地元の人にとっては守り神みたいな存在なんで、急に知名度上がっても呪物はなー…と未だに思います(実際に飛騨地区のあちこちで両面宿儺伝説が残る地域では、「守り神である」ことは前提して強調して紹介してますが)。

余談ですが筋骨巡り中、虫よけスプレーもしたのに、やり方が甘かったのか、レギンスの上から3か所くらい藪蚊に刺されてちょっと大変でした。(藪蚊はレギンス程度なら平気で貫通してくる…)

散策後は温泉にGO

2時間ほど写真を撮りつつぶらついた後は、下呂温泉へ。
露天風呂巡りしてきました。
来るたびに世話になってる湯めぐり手形を観光案内所で購入します。

下呂温泉街


湯めぐり手形1300円

有効期限は半年あると知ってますが、つい使い切りますね。

» 提供資料
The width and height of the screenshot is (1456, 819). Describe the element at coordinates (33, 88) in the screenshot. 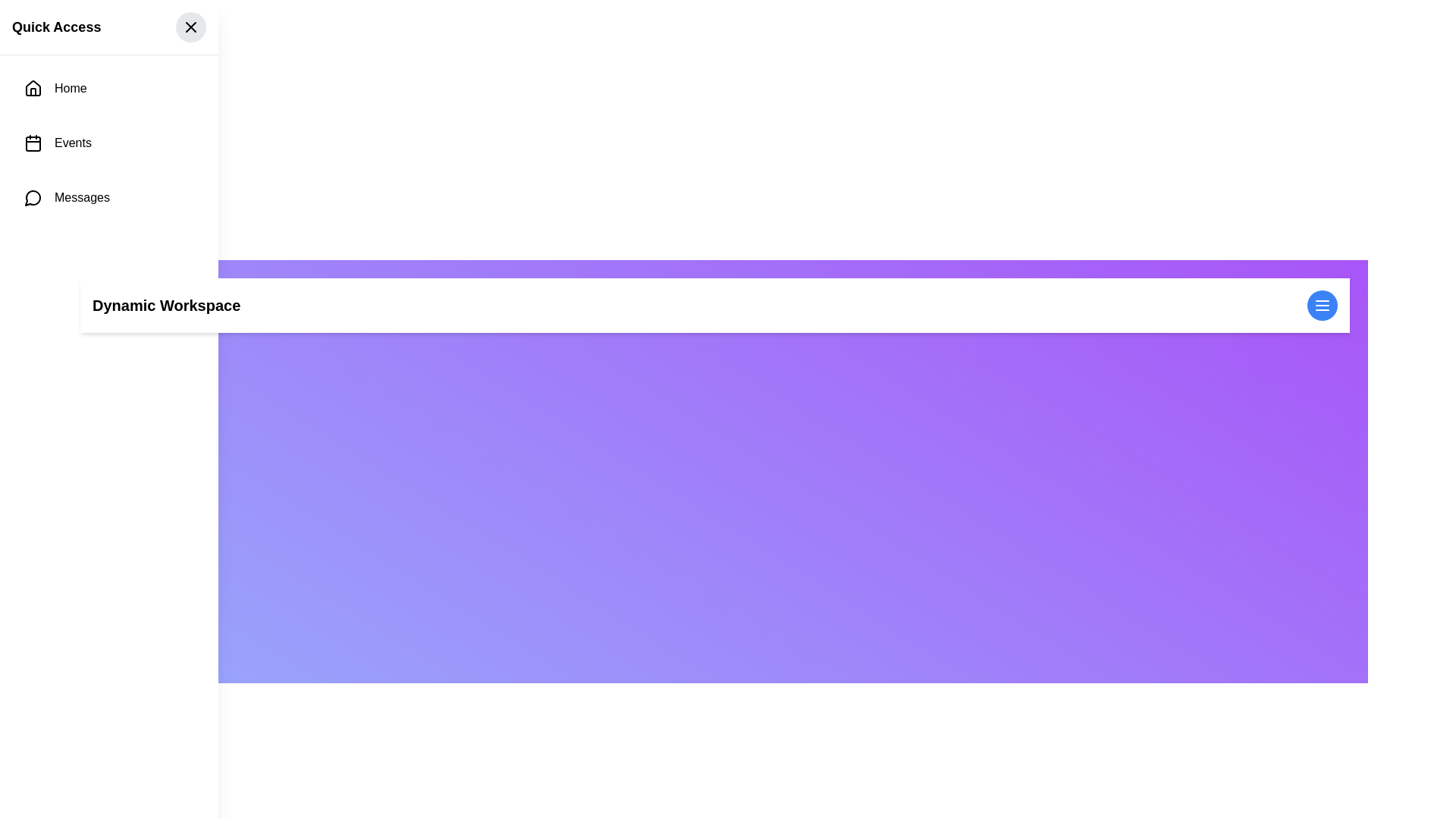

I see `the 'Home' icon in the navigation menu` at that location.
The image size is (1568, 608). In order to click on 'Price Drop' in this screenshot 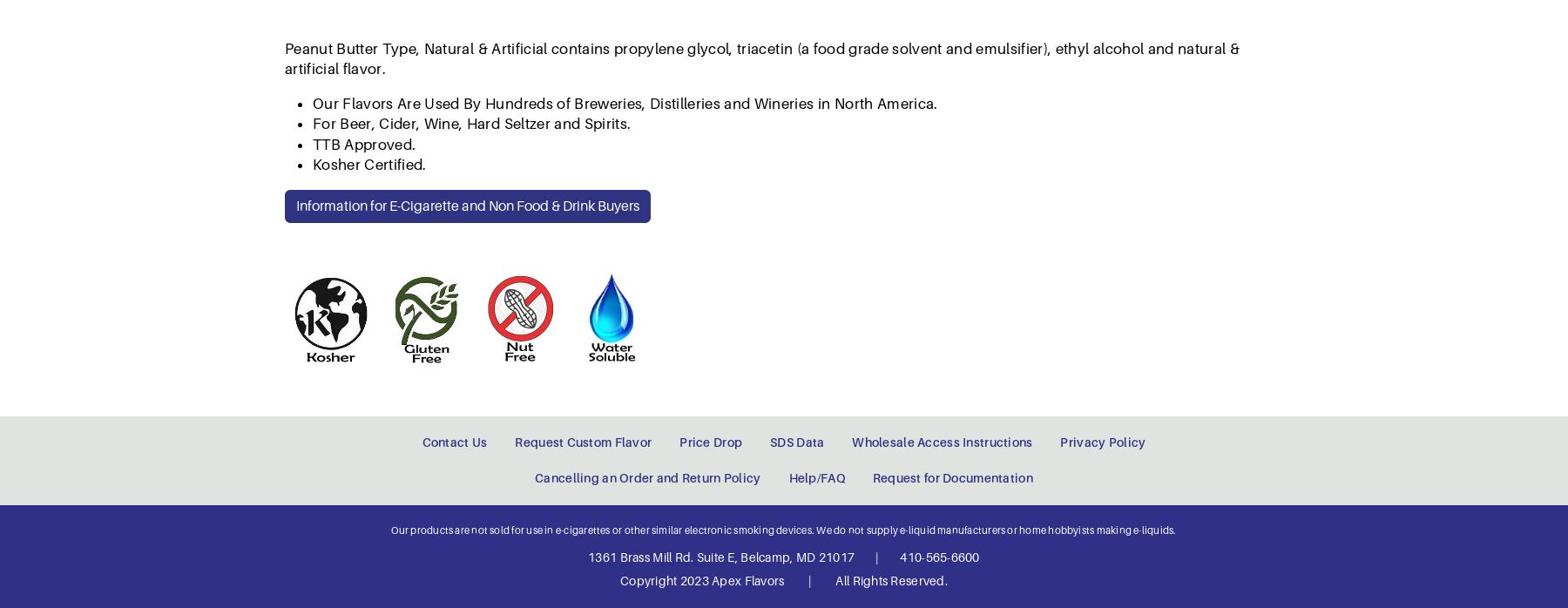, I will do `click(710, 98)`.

» 指示 A
下呂温泉の散策記について、次の問いに答えよ。
(i) 筋骨巡り中、藪蚊にレギンスの上から刺されたのは何か所くらいか。
(ii) 湯めぐり手形の値段はいくらか。
(iii) 湯めぐり手形の有効期限はどれくらいあるとされているか。
» 指示 B
下呂温泉の散策記を、最後の文の後から書き継いでください。
資料は、下呂温泉の散策記とは別個の素材である。

» 解答例 A
(i) 3か所くらい
(ii) 1300円
(iii) 半年

» 解答例 B
今回は望川館・小川屋・クアハウスに行きました。

橋を渡る電車が見える露天風呂がいい
小川屋にあるカエル

帰りの特急でのおやつは下呂プリン。

固めのプリンで美味しい

お疲れ様でした。

ちなみに、名古屋近郊から出発する場合かつ日帰りの場合でJRを使う時は「青空フリーパス」が便利です。丁度下呂までが対象エリアなので、今回はそれで行きました。
朝イチ出発だと鈍行の方が早いし、2時間後の便で下呂に移動できると思うと…。
特急の乗車券にもなるので、日帰りなら確実に青空フリーパス&特急券で買った方がかなり割り安なんでお勧めですよ。(それを利用して帰りはワイドビューでした)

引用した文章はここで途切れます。